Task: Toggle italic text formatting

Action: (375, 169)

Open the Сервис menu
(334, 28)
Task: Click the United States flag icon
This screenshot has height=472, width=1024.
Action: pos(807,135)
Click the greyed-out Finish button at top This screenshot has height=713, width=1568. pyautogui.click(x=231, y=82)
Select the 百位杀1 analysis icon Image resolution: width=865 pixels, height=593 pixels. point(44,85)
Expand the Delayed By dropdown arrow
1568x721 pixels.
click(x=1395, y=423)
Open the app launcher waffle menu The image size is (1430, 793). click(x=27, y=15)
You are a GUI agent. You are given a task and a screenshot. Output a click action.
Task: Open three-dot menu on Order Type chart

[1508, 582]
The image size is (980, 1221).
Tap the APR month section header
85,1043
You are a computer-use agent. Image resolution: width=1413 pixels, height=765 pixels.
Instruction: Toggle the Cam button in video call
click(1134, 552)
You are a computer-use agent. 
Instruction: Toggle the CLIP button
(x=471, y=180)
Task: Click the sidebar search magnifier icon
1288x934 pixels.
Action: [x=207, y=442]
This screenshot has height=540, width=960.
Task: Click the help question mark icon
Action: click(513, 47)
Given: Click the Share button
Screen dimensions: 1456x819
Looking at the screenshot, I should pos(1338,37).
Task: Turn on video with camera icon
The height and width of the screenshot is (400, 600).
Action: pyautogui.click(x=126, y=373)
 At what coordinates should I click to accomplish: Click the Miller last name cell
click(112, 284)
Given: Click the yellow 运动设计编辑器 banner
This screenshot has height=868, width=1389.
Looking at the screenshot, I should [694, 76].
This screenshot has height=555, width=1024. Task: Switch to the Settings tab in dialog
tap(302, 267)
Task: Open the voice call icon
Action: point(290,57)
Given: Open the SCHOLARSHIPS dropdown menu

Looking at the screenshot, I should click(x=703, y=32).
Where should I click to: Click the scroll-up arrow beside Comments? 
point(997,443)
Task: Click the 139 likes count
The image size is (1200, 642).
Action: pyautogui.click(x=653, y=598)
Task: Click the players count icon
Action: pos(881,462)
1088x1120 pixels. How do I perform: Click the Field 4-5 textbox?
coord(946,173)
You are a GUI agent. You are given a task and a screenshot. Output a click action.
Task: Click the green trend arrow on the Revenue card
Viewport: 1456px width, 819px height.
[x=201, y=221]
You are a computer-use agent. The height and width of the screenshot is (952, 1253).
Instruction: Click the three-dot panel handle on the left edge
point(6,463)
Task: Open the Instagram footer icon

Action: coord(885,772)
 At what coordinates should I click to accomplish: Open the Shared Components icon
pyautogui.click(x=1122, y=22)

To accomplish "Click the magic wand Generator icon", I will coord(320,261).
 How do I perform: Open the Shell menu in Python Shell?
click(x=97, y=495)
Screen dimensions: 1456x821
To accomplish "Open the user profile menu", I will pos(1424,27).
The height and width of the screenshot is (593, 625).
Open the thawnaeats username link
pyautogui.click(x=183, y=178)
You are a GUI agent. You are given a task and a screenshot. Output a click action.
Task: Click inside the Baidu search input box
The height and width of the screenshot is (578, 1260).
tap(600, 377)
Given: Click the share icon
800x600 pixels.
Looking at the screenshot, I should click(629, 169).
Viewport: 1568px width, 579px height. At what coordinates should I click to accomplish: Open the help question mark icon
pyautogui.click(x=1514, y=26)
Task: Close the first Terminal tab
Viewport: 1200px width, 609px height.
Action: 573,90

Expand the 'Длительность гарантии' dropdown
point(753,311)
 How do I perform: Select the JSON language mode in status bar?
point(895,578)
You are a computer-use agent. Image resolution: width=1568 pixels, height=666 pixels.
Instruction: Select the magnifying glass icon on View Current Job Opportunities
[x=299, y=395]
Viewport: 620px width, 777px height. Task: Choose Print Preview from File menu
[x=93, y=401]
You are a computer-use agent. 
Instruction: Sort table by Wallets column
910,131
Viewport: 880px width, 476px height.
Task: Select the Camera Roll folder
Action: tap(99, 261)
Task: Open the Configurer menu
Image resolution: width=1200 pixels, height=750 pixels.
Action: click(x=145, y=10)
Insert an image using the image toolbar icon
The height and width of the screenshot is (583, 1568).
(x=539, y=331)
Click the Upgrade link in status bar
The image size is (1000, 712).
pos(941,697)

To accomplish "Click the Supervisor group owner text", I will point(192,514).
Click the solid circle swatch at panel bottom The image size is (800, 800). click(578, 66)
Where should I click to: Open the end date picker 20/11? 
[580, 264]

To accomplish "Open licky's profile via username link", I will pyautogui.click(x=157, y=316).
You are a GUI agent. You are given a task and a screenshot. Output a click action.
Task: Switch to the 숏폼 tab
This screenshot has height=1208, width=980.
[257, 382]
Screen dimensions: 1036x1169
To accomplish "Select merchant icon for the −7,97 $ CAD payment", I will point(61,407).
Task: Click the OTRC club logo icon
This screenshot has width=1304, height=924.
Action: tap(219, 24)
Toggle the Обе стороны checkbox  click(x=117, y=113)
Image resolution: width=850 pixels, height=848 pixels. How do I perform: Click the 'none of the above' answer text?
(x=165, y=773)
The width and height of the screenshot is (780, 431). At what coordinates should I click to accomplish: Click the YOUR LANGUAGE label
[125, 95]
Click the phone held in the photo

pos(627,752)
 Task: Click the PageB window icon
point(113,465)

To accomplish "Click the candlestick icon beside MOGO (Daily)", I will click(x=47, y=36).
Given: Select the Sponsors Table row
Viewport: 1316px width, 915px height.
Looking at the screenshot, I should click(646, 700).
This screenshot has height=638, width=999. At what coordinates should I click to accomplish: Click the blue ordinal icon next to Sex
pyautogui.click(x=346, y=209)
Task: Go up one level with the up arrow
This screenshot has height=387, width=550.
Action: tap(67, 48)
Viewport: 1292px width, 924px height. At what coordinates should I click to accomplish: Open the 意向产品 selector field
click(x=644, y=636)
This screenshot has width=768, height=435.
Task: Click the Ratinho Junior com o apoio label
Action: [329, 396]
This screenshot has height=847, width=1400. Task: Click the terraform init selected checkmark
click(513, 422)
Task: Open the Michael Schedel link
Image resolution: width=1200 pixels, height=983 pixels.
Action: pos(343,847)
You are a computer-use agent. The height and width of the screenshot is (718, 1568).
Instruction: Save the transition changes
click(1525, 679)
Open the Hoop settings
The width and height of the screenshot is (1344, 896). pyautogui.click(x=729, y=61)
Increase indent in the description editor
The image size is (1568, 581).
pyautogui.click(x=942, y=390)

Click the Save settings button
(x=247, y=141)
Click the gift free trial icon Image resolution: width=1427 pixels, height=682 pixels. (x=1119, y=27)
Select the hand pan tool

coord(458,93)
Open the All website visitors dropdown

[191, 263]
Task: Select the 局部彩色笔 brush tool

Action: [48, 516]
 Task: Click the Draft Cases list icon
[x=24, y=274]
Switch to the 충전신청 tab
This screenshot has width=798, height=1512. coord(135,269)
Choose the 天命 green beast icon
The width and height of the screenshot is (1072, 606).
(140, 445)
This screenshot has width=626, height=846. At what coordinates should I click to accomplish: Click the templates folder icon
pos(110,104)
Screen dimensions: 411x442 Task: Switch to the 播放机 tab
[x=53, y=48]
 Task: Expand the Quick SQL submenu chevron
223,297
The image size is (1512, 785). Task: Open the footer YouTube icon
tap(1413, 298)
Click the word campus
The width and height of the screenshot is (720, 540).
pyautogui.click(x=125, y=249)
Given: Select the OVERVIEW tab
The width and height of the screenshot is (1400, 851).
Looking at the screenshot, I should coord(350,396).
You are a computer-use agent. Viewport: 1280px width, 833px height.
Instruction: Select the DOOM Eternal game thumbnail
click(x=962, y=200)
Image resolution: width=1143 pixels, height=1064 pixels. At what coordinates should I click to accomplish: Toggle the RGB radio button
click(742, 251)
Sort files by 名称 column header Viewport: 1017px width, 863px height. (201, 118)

___

▶ [Work to do]:
Copy the lines verbatim, starting at the line containing "Open the Hoop settings" and ending at the line containing "pyautogui.click(x=125, y=249)".

▶ [Complete answer]:
Open the Hoop settings
The width and height of the screenshot is (1344, 896). pyautogui.click(x=729, y=61)
Increase indent in the description editor
The image size is (1568, 581).
pyautogui.click(x=942, y=390)

Click the Save settings button
(x=247, y=141)
Click the gift free trial icon Image resolution: width=1427 pixels, height=682 pixels. (x=1119, y=27)
Select the hand pan tool

coord(458,93)
Open the All website visitors dropdown

[191, 263]
Task: Select the 局部彩色笔 brush tool

Action: [48, 516]
 Task: Click the Draft Cases list icon
[x=24, y=274]
Switch to the 충전신청 tab
This screenshot has width=798, height=1512. coord(135,269)
Choose the 天命 green beast icon
The width and height of the screenshot is (1072, 606).
(140, 445)
This screenshot has width=626, height=846. At what coordinates should I click to accomplish: Click the templates folder icon
pos(110,104)
Screen dimensions: 411x442 Task: Switch to the 播放机 tab
[x=53, y=48]
 Task: Expand the Quick SQL submenu chevron
223,297
The image size is (1512, 785). Task: Open the footer YouTube icon
tap(1413, 298)
Click the word campus
The width and height of the screenshot is (720, 540).
pyautogui.click(x=125, y=249)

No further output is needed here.